Let the cause of insurrection be removed, then, as speedily as possible.
Cease to oppress. "Let him that stole steal no more." Let the laborer
have his hire. Bind him no longer by the cords of slavery, but with
those of kindness and brotherly love. Watch over him for his good. Pray
for him; instruct him; pour light into the darkness of his mind.
Let this be done, and the horrible fears which now haunt the slumbers of
the slave-holder will depart. Conscience will take down its racks and
gibbets, and his soul will be at peace. His lands will no longer
disappoint his hopes. Free labor will renovate them.
Historical facts; the nature of the human mind; the demonstrated truths
of political economy; the analysis of cause and effect, all concur in
establishing:
1. That immediate abolition is a safe and just and peaceful remedy for
the evils of the slave system.
2. That free labor, its necessary consequence, is more productive, and
more advantageous to the planter than slave labor.
In proof of the first proposition it is only necessary to state the
undeniable fact that immediate emancipation, whether by an individual or
a community, has in no instance been attended with violence and disorder
on the part of the emancipated; but that on the contrary it has promoted
cheerfulness, industry, and laudable ambition in the place of sullen
discontent, indolence, and despair.
The case of St. Domingo is in point. Blood was indeed shed on that
island like water, but it was not in consequence of emancipation. It was
shed in the civil war which preceded it, and in the iniquitous attempt to
restore the slave system in 1801. It flowed on the sanguine altar of
slavery, not on the pure and peaceful one of emancipation. No; there, as
in all the world and in all time, the violence of oppression engendered
violence on the part of the oppressed, and vengeance followed only upon
the iron footsteps of wrong. When, where, did justice to the injured
waken their hate and vengeance? When, where, did love and kindness and
sympathy irritate and madden the persecuted, the broken-hearted, the
foully wronged?
In September, 1793, the Commissioner of the French National Convention
issued his proclamation giving immediate freedom to all the slaves of St.

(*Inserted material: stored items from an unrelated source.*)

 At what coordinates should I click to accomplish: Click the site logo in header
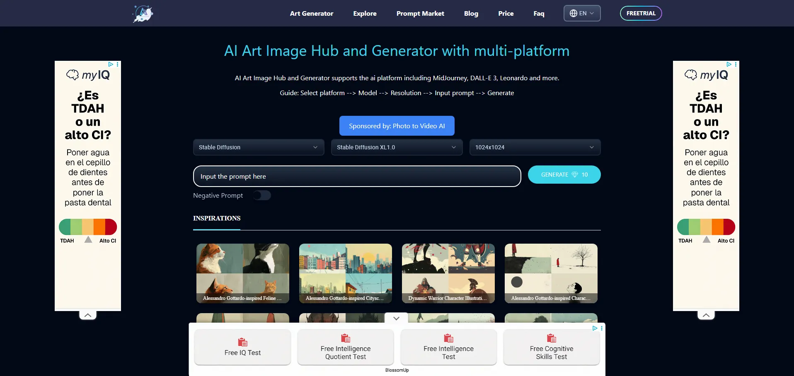[143, 14]
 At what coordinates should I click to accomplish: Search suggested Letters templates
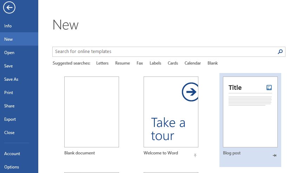102,63
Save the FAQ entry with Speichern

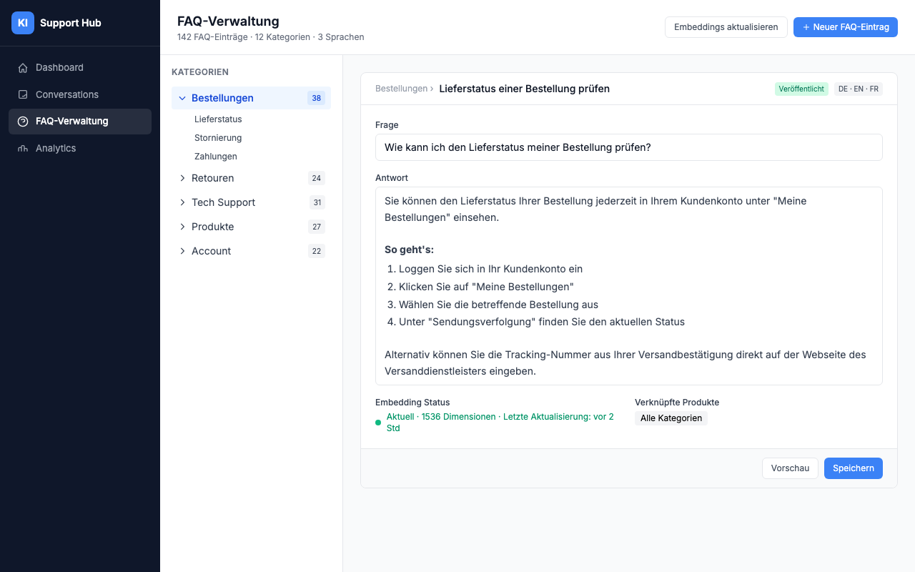pos(853,468)
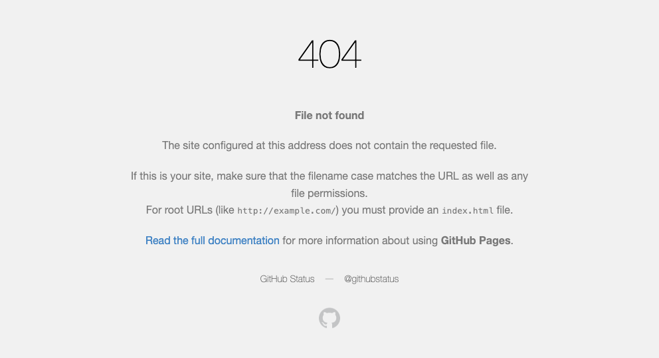Click the first 4 in the 404 heading
Image resolution: width=659 pixels, height=358 pixels.
coord(308,55)
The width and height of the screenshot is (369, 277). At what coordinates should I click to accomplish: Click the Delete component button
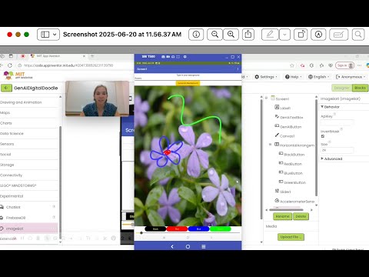pyautogui.click(x=301, y=216)
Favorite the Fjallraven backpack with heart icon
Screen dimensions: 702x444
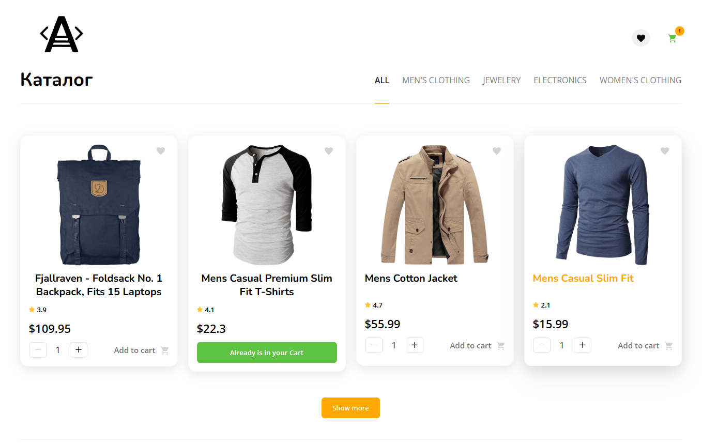click(x=161, y=151)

Domingo. Did the slaves baptize their freedom in blood? Did they fight
like unchained desperadoes because they had been made free? Did they
murder their emancipators? No; they acted, as human beings must act,
under similar circumstances, by a law as irresistible as those of the
universe: kindness disarmed them, justice conciliated them, freedom
ennobled them. No tumult followed this wide and instantaneous
emancipation. It cost not one drop of blood; it abated not one tittle of
the wealth or the industry of the island. Colonel Malenfant, a slave
proprietor residing at the time on the island, states that after the
public act of abolition, the negroes remained perfectly quiet; they had
obtained all they asked for, liberty, and they continued to work upon all
the plantations.--[Malenfant in Memoirs for a History of St. Domingo by
General Lecroix, 1819.]
"There were estates," he says, "which had neither owners nor managers
resident upon them, yet upon these estates, though abandoned, the negroes
continued their labors where there were any, even inferior, agents to
guide them; and on those estates where no white men were left to direct
them, they betook themselves to the planting of provisions; but upon all
the plantations where the whites resided the blacks continued to labor as
quietly as before." Colonel Malenfant says that when many of his
neighbors, proprietors or managers, were in prison, the negroes of their
plantations came to him to beg him to direct them in their work. "If you
will take care not to talk to them of the restoration of slavery, but
talk to them of freedom, you may with this word chain them down to their
labor. How did Toussaint succeed? How did I succeed before his time in
the plain of the Cul-de-Sac on the plantation of Gouraud, during more
than eight months after liberty had been granted to the slaves? Let
those who knew me at that time, let the blacks themselves be asked. They
will all reply that not a single negro upon that plantation, consisting
of more than four hundred and fifty laborers, refused to work; and yet
this plantation was thought to be under the worst discipline and the
slaves the most idle of any in the plain. I inspired the same activity
into three other plantations of which I had the management. If all the
negroes had come from Africa within six months, if they had the love of
independence that the Indians have, I should own that force must be
employed; but ninety-nine out of a hundred of the blacks are aware that
without labor they cannot procure the things that are necessary for them;
that there is no other method of satisfying their wants and their tastes.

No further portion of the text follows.